Currency depreciation can occur due to any number of reasons – the economic fundamentals malfunctioning; interest rate differentials; political instability; risk aversion among investors; capital flight, and so on. The overwhelming view of the majority in the analyst community is that the root cause of the economic troubles in Guyana is not being addressed. Rather than waste time and resources on phantom troubles like the Lindo Creek investigation, President Granger needs to urgently wake up to the real troubles– the economic ones. He cannot continue to be “out-to-lunch” on these gross acts of economic mismanagement that are present in his Government.
The reliance on future oil revenues cannot be the solution, especially after the fact that not even EXXONMOBIL knows the exact exploitation date or price which will translate to Guyana’s share of the oil revenue. It is all guesswork currently. The IMF has already warned Guyana about “scaling up” public spending in anticipation of future oil revenues, yet this is exactly what Team Granger continues to do.

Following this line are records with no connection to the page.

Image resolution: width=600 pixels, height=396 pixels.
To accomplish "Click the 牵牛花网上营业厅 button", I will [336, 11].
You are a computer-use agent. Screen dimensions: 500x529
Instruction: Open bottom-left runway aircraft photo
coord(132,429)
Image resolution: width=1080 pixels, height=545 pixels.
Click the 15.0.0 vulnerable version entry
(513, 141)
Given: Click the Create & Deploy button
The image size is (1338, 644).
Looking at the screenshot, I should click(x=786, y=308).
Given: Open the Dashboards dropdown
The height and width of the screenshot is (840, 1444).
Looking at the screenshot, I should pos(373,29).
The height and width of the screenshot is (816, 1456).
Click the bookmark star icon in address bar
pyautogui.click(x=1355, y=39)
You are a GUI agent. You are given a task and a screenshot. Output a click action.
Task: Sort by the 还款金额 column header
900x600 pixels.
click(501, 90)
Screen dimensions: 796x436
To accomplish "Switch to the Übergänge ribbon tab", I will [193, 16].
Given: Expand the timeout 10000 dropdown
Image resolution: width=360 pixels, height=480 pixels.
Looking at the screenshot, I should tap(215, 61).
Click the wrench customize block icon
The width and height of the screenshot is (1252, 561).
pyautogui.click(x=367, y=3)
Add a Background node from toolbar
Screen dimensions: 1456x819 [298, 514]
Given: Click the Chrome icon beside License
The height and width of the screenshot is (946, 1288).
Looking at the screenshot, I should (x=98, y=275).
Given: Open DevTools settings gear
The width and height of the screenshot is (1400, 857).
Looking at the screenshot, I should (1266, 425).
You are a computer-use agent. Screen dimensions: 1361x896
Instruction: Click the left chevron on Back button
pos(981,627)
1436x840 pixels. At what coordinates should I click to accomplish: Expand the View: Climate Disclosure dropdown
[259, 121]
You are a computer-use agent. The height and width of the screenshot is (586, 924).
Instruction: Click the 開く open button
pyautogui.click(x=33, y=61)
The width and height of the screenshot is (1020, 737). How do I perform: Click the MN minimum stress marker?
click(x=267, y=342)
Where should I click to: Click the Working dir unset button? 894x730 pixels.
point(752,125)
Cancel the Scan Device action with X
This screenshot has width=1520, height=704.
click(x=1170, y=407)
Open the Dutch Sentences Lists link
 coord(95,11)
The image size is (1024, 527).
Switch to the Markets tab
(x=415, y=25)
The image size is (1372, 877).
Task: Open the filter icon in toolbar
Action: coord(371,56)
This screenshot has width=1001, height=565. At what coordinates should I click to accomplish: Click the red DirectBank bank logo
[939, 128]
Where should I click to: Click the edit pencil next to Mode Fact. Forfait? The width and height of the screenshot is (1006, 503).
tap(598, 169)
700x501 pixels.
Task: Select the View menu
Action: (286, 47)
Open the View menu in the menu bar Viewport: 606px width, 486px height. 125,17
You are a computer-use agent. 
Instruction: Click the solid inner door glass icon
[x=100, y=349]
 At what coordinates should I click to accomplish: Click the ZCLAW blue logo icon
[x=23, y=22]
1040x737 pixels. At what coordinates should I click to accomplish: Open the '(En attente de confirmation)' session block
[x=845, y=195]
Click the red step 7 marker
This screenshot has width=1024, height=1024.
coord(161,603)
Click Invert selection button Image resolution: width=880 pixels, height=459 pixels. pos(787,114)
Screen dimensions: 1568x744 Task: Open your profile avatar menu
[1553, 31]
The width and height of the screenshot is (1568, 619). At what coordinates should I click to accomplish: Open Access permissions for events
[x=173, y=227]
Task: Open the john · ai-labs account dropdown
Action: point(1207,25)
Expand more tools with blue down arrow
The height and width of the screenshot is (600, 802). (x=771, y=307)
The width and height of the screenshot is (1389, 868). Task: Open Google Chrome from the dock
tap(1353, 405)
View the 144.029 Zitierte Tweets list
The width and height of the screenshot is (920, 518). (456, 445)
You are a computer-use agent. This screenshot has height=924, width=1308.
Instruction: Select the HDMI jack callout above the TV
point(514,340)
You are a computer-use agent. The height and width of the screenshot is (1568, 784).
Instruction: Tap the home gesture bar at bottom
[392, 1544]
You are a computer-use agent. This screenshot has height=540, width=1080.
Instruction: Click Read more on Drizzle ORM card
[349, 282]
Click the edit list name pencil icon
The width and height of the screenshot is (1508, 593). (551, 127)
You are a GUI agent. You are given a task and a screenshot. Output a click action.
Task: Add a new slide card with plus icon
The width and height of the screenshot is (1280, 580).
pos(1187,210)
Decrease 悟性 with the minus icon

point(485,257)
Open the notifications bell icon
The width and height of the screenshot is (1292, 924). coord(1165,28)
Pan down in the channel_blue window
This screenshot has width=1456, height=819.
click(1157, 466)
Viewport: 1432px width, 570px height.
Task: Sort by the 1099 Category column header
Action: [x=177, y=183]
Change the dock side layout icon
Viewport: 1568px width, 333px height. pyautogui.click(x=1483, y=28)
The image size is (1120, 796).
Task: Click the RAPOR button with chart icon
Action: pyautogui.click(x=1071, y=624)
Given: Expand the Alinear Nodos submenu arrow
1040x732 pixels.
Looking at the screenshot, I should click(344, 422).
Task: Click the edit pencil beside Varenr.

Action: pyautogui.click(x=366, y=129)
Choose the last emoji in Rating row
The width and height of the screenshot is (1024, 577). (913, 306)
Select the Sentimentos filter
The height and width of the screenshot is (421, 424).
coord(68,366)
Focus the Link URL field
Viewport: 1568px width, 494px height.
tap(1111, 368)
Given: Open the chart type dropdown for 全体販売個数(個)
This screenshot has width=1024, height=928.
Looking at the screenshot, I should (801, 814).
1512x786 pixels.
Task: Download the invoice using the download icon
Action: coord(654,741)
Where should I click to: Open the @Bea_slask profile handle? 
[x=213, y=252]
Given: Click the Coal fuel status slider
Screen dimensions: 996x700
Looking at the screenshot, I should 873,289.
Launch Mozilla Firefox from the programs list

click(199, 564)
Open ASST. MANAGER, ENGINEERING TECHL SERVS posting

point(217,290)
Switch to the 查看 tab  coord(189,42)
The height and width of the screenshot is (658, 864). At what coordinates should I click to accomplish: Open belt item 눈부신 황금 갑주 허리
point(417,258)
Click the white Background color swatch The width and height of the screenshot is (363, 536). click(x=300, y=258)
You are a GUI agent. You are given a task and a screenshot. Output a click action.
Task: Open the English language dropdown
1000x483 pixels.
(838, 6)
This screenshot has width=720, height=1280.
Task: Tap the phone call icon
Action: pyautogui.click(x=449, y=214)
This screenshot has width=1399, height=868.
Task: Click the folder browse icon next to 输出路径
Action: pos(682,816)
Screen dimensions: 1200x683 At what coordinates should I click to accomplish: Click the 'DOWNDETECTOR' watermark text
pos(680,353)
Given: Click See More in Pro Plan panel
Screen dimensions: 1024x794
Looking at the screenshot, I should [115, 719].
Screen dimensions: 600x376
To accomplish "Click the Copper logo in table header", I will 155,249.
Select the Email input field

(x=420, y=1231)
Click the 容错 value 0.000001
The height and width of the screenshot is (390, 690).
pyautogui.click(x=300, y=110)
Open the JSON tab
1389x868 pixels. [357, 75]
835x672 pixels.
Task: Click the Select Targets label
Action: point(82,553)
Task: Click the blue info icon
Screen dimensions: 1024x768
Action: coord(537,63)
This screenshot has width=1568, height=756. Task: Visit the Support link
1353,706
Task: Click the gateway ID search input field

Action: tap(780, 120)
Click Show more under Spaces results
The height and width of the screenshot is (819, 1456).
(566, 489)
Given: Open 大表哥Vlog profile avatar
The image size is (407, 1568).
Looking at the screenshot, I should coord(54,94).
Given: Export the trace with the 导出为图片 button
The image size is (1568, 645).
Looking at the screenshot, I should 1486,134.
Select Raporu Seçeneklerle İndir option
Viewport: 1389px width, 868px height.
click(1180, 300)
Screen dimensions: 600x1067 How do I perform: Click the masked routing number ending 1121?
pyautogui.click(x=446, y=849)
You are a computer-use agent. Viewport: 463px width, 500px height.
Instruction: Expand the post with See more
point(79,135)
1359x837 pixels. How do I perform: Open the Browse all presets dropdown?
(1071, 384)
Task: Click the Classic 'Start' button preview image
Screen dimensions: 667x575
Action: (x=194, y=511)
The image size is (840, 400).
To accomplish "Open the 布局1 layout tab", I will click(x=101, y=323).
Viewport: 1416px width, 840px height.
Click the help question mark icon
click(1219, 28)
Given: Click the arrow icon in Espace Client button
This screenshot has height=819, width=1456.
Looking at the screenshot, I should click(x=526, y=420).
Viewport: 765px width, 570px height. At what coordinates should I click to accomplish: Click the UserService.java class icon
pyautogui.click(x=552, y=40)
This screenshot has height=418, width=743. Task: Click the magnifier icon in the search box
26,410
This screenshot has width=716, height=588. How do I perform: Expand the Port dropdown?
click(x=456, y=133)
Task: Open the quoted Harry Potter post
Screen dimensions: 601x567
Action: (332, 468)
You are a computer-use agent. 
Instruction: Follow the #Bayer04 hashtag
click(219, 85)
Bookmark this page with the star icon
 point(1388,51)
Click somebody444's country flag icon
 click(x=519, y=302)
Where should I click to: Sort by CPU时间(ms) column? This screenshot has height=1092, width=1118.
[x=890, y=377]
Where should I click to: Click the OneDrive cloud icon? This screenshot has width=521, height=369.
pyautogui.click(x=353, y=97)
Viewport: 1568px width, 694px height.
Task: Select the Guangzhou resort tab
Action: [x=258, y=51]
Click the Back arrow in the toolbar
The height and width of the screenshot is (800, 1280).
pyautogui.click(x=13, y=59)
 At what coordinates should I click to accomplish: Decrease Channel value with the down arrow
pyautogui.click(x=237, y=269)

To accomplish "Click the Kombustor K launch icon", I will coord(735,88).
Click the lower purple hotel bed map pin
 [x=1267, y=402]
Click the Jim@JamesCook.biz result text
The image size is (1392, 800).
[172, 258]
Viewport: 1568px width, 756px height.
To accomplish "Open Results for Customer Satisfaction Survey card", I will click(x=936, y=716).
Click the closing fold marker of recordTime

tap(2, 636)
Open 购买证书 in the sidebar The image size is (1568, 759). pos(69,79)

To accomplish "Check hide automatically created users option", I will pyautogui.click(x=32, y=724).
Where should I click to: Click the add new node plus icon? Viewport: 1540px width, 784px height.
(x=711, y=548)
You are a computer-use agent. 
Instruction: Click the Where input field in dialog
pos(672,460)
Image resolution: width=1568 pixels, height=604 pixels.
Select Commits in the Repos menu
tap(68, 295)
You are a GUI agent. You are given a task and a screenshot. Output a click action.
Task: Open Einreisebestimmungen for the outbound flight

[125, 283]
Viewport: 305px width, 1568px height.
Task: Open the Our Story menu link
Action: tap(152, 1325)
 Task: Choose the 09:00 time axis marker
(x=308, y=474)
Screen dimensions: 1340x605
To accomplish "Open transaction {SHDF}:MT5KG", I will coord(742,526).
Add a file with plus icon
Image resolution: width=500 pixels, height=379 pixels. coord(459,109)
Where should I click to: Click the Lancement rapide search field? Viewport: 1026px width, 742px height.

So how did we get here? Although President Granger complains that the PPP bequeathed him with an empty treasury, the evidence reveals that this is furthest from the truth. The last IMF Report on the PPP performance was headlined “Guyana experienced seven consecutive years of solid growth buoyed by agriculture and extractive industries”. Again, in that report, it noted that the PPP Government has been able to “gradually reduce Government expenditure as a share of GDP,” which was expected to improve the fiscal deficit. The PNC-led Granger Government came in and upturned that entire plan. What this Granger-led Government has done has been to plunder the treasury of some Gy$70 billion in 12 months, and the rest is history. As at August 8, 2018, there has been a net balance of some G$57.6 billion owed to the Central Bank by the Ministry of Finance. Where has all this money gone?
Since President Granger came to office, his Government has made a determined effort to use the State as a vehicle to crowd out the private sector. His henchmen went as far as to try to label the private sector as mercantile vultures, rather than as the engine of economic growth. The nation did not respond well to such ideas, and around the end of 2016, capital flight started to happen at an accelerated pace. Today, capital flight is actively taking place in Guyana. The end result in a drying up of the stock of foreign currency available to the nation. In such a situation, something must give. The graph below using Bank of Guyana data and my projections for December 2018 based on the Ministry of Finance’s Half Year Report for 2018 reveals what is happening to our exchange rate.
As we can observe, the exchange rate has been sliding under both the PPP and PNC-led Governments, but the slide has accelerated since December 2016 under President Granger, as more people have lost confidence in his ability to charter a new course because of the allegations of rampant acts of corruption under his Government, evidence of wasteful spending, and the destruction of many parts of the six sisters (the productive sector) that Guyana needs as the generators of the foreign currency to fuel the economy.
What has been clearer have been the determined efforts by some of the most powerful political figures in Team Granger to destroy the partnership between the private sector and the state sector by using state agencies like “SARA and SOCU” to run down the private sector. Clive Thomas, Head of SARA and Economic Advisor to the President, made some damning statements against the private sector in the early days of the Granger Administration, and those helped to cement this destruction. His machinery is still at work today, even though not one of his cases has been concluded some three years later, which has reinforced the notion that Team Granger really have not figured out their developmental model yet, and the role that the private sector ought to be playing in that model. That is not how you run a country, in such a “school boyish” way with petty agendas. You think nationally, as you rule for all the people all the time.

CONCLUSION
We can do much better than this. The people must continually raise their voices on the issues, to ensure that better must come. That is why we must all stand with the teachers today.